Now comes the new part - we create a tracking experiment and set it in the evaluator

In [None]:
experiment = ClearMLExperiment(projectName="Demos", taskName="notebook_experiment")
supervisedEvaluator.setTrackedExperiment(experiment)

As simple as that! Whenever we perform an evaluation, the results will be tracked. Depending on
the backend and the particular implementation of the experiment, the code and other information
like images will get tracked as well. We will demonstrated the tracking of the evaluation of a dbscan.

In [None]:
boundedDbscan = SKLearnCoordinateClustering(DBSCAN(eps=150, min_samples=20), minClusterSize=100)
supervisedEvaluator.computeMetrics(boundedDbscan)

In [None]:
# plots are tracked automatically on creation.
# Note that one should use fig.show instead of plt.show

fig, ax = plt.subplots(figsize=[6, 8])
ax.set_title("Sample Ground Truth clusters")
groundTruthClusters.plot(includeNoise=False, markersize=0.2, cmap="plasma", ax=ax)
fig.show()

In [None]:
fig, ax = plt.subplots(figsize=[6, 8])
ax.set_title("Predicted clusters")
boundedDbscan.plot(includeNoise=False, markersize=0.2, cmap="plasma", ax=ax, figsize=10)
fig.show()


In [None]:
# We can also add the summaries df to the experiment through explicit tracking

logger  = supervisedEvaluator.trackedExperiment.logger

logger.report_table(title="Clusters Summaries", series="pandas DataFrame", iteration=0,
                    table_plot=boundedDbscan.summaryDF().sort_values("numMembers"))

The same mechanism works in the hyperopts module. The experiment can be set for GridSearch
or simulated annealing. One can also set the experiment in the evaluator that is passed to
the hyperopt objects and use that one for tracking instead. Here an example


In [None]:
# because of how trains works and because we are using it in jupyter, we need to manually close the existing task
# even though the docu says, with reuse_last_task_id=False a new task would be created...
# this step is unnecessary if one has one experiment per script execution
# we also unset the tracked experiment in the evaluator and prepare a new one for the grid search

supervisedEvaluator.trackedExperiment.task.close()
supervisedEvaluator.unsetTrackedExperiment()


def dbscanFactory(**kwargs):
    return SKLearnCoordinateClustering(DBSCAN(**kwargs), minClusterSize=100)

parameterOptions = {
    "min_samples": [10, 20],
    "eps": [50, 150]
}

dbscanGridSearch = GridSearch(dbscanFactory, parameterOptions,
                              csvResultsPath=os.path.join(c.temp, "dbscanGridSearchCsv"))
gridExperiment = ClearMLExperiment(projectName="Demos", taskName="notebook_grid_search")
dbscanGridSearch.setTrackedExperiment(gridExperiment)

In [None]:
searchResults = dbscanGridSearch.run(supervisedEvaluator, sortColumnName="numClusters")

In [None]:
# unfortunately, the trains experiment interface is at conflict with the grid search
# the most pragmatic solution is to simply attach the dataframe to the experiment and to use it for further evaluation

dbscanGridSearch.trackedExperiment.logger.report_table(title="Results", series="pandas DataFrame", iteration=0,
                    table_plot=searchResults)

**TASK DETAILS**
Copy the notebook passage on experiment tracking starting with "supervisedEvaluator.setTrackedExperiment(experiment)" and going on through "of a dbscan.", swapping "images" for "plots".

**RECORD LIST**
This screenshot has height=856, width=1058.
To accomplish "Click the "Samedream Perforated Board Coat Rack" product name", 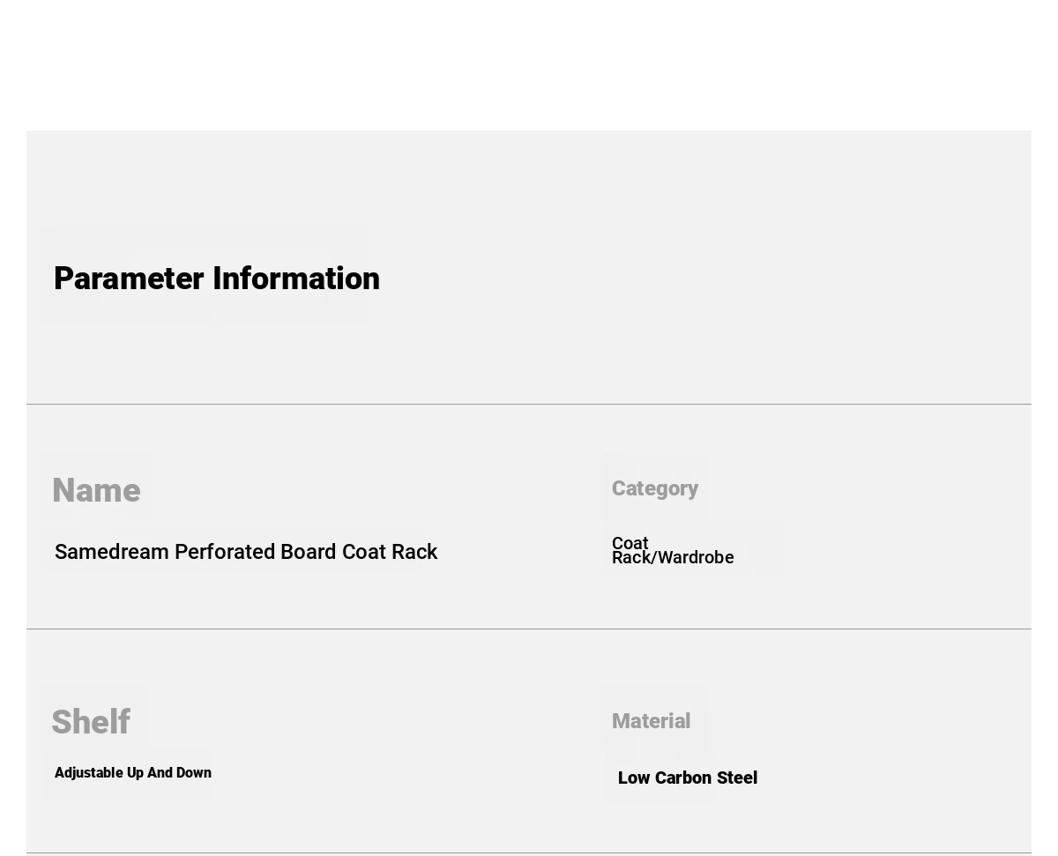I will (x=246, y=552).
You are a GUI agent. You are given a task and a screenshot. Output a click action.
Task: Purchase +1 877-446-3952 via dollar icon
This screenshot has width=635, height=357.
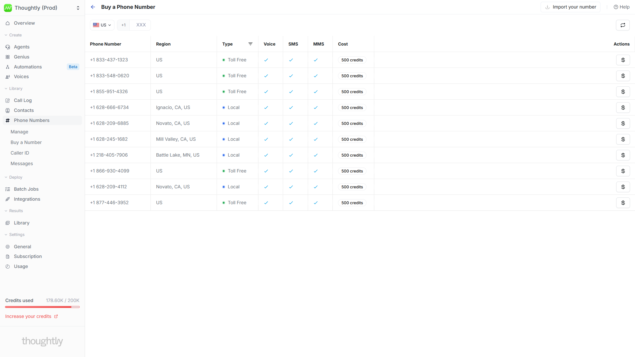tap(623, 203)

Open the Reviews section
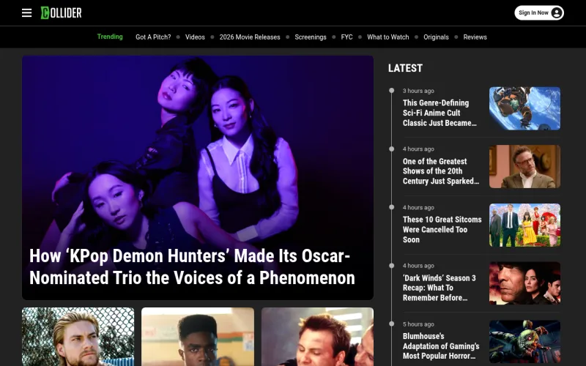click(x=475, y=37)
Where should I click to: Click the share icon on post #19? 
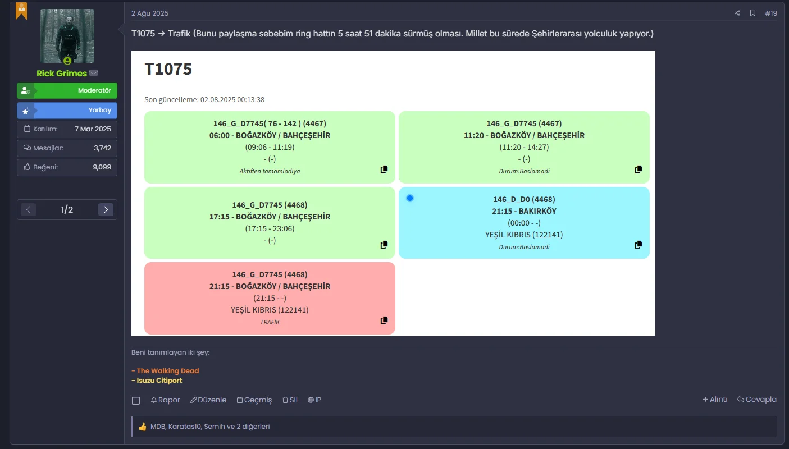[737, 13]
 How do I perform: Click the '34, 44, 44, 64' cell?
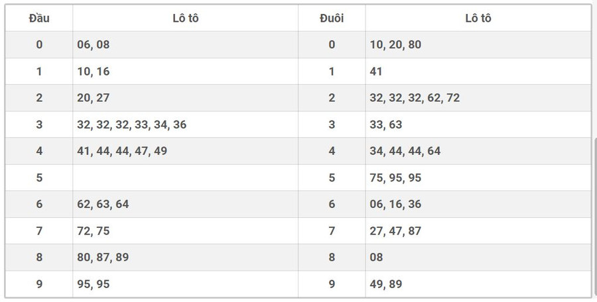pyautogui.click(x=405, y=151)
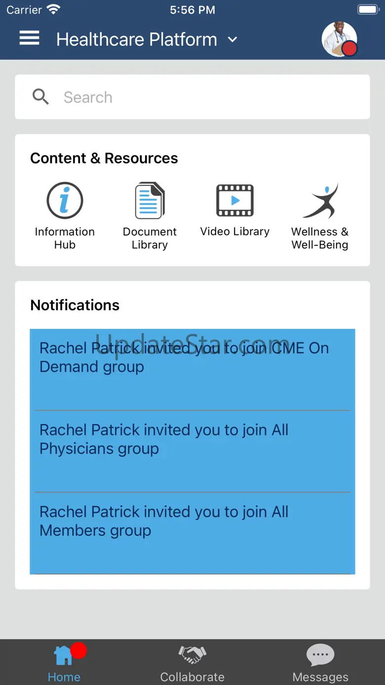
* * *
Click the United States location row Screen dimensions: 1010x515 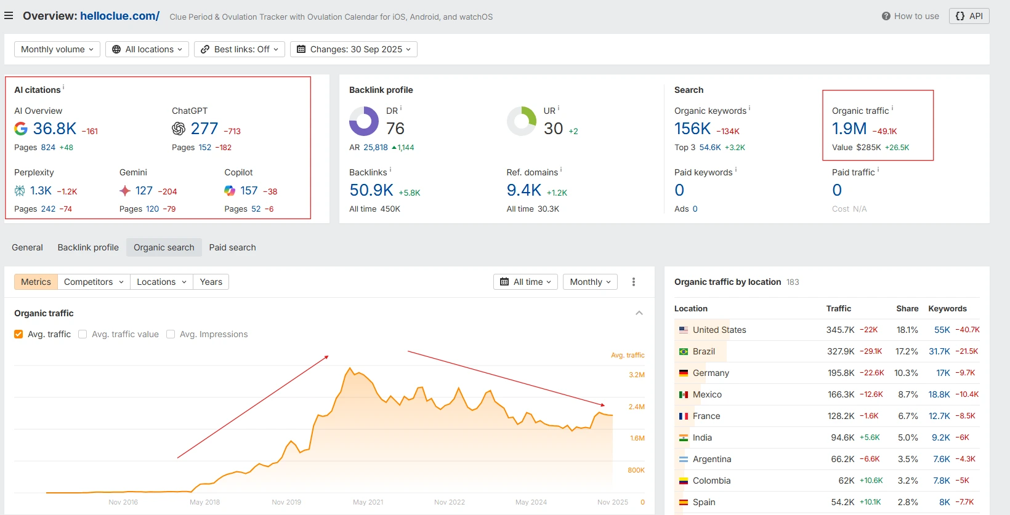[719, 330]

**OUTPUT FOR THIS EXERCISE**
supervisedEvaluator.setTrackedExperiment(experiment)

As simple as that! Whenever we perform an evaluation, the results will be tracked. Depending on
the backend and the particular implementation of the experiment, the code and other information
like plots will get tracked as well. We will demonstrated the tracking of the evaluation of a dbscan.